TASK DESCRIPTION: Each entry in the block below needs to be copied out exactly.
____ STUDY MATERIAL
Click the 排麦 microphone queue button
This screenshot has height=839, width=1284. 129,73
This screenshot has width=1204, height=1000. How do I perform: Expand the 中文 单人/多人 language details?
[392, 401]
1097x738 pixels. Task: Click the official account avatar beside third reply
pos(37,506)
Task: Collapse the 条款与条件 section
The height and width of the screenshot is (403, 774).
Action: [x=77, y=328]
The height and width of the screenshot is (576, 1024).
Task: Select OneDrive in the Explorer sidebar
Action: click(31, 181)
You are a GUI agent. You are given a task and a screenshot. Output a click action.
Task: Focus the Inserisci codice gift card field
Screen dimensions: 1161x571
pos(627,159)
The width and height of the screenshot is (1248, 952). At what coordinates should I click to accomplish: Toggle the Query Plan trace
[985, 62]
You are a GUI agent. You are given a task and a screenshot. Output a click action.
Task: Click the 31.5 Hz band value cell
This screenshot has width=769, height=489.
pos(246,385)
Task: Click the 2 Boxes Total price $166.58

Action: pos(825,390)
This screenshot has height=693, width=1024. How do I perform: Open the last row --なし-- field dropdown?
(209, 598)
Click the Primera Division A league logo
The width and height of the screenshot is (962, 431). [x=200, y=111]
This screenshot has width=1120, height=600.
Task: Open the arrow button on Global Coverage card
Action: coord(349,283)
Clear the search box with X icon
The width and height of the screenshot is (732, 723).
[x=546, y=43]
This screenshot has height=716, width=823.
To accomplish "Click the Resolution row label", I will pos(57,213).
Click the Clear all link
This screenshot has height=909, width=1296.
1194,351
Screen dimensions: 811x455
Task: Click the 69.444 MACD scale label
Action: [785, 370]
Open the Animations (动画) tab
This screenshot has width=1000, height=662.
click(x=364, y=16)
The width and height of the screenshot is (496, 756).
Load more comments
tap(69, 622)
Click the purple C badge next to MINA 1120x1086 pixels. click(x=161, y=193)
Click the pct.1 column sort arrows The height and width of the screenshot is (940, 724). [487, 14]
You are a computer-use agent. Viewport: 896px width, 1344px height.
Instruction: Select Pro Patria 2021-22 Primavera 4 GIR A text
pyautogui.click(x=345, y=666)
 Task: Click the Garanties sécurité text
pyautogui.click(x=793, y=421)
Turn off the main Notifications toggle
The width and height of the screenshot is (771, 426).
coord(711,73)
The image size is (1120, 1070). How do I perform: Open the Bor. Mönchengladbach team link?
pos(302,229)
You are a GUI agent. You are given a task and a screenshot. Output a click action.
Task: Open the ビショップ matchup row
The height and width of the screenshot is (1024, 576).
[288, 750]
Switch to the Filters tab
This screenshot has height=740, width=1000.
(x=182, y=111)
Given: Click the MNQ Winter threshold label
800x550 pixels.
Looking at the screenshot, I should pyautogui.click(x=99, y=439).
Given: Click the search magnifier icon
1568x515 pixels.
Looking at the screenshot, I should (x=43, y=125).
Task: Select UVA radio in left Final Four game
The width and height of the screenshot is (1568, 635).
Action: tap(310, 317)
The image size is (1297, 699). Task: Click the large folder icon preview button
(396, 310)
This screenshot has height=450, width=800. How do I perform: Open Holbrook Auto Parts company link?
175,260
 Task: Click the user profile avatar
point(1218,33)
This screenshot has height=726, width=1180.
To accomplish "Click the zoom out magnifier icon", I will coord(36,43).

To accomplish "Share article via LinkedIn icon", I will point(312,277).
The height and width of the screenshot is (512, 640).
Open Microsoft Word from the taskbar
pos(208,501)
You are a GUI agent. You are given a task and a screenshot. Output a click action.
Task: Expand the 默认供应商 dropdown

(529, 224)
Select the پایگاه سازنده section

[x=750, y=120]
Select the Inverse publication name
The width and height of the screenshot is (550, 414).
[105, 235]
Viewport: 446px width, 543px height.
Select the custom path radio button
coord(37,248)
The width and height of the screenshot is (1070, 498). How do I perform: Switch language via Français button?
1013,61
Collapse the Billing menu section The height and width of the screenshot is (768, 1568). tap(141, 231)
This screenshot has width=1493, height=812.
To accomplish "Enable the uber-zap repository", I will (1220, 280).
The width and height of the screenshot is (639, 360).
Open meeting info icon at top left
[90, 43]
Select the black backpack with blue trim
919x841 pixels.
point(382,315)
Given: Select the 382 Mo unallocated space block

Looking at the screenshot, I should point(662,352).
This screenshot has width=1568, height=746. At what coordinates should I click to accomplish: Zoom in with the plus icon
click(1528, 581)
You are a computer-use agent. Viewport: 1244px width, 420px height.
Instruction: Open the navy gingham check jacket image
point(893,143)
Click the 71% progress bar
________
RESPONSE TO THE EXERCISE:
Click the 排麦 microphone queue button
This screenshot has height=839, width=1284. 129,73
This screenshot has width=1204, height=1000. How do I perform: Expand the 中文 单人/多人 language details?
[392, 401]
1097x738 pixels. Task: Click the official account avatar beside third reply
pos(37,506)
Task: Collapse the 条款与条件 section
The height and width of the screenshot is (403, 774).
Action: [x=77, y=328]
The height and width of the screenshot is (576, 1024).
Task: Select OneDrive in the Explorer sidebar
Action: click(31, 181)
You are a GUI agent. You are given a task and a screenshot. Output a click action.
Task: Focus the Inserisci codice gift card field
Screen dimensions: 1161x571
pos(627,159)
The width and height of the screenshot is (1248, 952). At what coordinates should I click to accomplish: Toggle the Query Plan trace
[985, 62]
You are a GUI agent. You are given a task and a screenshot. Output a click action.
Task: Click the 31.5 Hz band value cell
This screenshot has width=769, height=489.
pos(246,385)
Task: Click the 2 Boxes Total price $166.58

Action: pos(825,390)
This screenshot has height=693, width=1024. How do I perform: Open the last row --なし-- field dropdown?
(209, 598)
Click the Primera Division A league logo
The width and height of the screenshot is (962, 431). [x=200, y=111]
This screenshot has width=1120, height=600.
Task: Open the arrow button on Global Coverage card
Action: coord(349,283)
Clear the search box with X icon
The width and height of the screenshot is (732, 723).
[x=546, y=43]
This screenshot has height=716, width=823.
To accomplish "Click the Resolution row label", I will pos(57,213).
Click the Clear all link
This screenshot has height=909, width=1296.
1194,351
Screen dimensions: 811x455
Task: Click the 69.444 MACD scale label
Action: [785, 370]
Open the Animations (动画) tab
This screenshot has width=1000, height=662.
click(x=364, y=16)
The width and height of the screenshot is (496, 756).
Load more comments
tap(69, 622)
Click the purple C badge next to MINA 1120x1086 pixels. click(x=161, y=193)
Click the pct.1 column sort arrows The height and width of the screenshot is (940, 724). [487, 14]
You are a computer-use agent. Viewport: 896px width, 1344px height.
Instruction: Select Pro Patria 2021-22 Primavera 4 GIR A text
pyautogui.click(x=345, y=666)
 Task: Click the Garanties sécurité text
pyautogui.click(x=793, y=421)
Turn off the main Notifications toggle
The width and height of the screenshot is (771, 426).
coord(711,73)
The image size is (1120, 1070). How do I perform: Open the Bor. Mönchengladbach team link?
pos(302,229)
You are a GUI agent. You are given a task and a screenshot. Output a click action.
Task: Open the ビショップ matchup row
The height and width of the screenshot is (1024, 576).
[288, 750]
Switch to the Filters tab
This screenshot has height=740, width=1000.
(x=182, y=111)
Given: Click the MNQ Winter threshold label
800x550 pixels.
Looking at the screenshot, I should pyautogui.click(x=99, y=439).
Given: Click the search magnifier icon
1568x515 pixels.
Looking at the screenshot, I should (x=43, y=125).
Task: Select UVA radio in left Final Four game
The width and height of the screenshot is (1568, 635).
Action: tap(310, 317)
The image size is (1297, 699). Task: Click the large folder icon preview button
(396, 310)
This screenshot has height=450, width=800. How do I perform: Open Holbrook Auto Parts company link?
175,260
 Task: Click the user profile avatar
point(1218,33)
This screenshot has height=726, width=1180.
To accomplish "Click the zoom out magnifier icon", I will coord(36,43).

To accomplish "Share article via LinkedIn icon", I will point(312,277).
The height and width of the screenshot is (512, 640).
Open Microsoft Word from the taskbar
pos(208,501)
You are a GUI agent. You are given a task and a screenshot. Output a click action.
Task: Expand the 默认供应商 dropdown

(529, 224)
Select the پایگاه سازنده section

[x=750, y=120]
Select the Inverse publication name
The width and height of the screenshot is (550, 414).
[105, 235]
Viewport: 446px width, 543px height.
Select the custom path radio button
coord(37,248)
The width and height of the screenshot is (1070, 498). How do I perform: Switch language via Français button?
1013,61
Collapse the Billing menu section The height and width of the screenshot is (768, 1568). tap(141, 231)
This screenshot has width=1493, height=812.
To accomplish "Enable the uber-zap repository", I will (1220, 280).
The width and height of the screenshot is (639, 360).
Open meeting info icon at top left
[90, 43]
Select the black backpack with blue trim
919x841 pixels.
point(382,315)
Given: Select the 382 Mo unallocated space block

Looking at the screenshot, I should point(662,352).
This screenshot has width=1568, height=746. At what coordinates should I click to accomplish: Zoom in with the plus icon
click(1528, 581)
You are a computer-use agent. Viewport: 1244px width, 420px height.
Instruction: Open the navy gingham check jacket image
point(893,143)
Click the 71% progress bar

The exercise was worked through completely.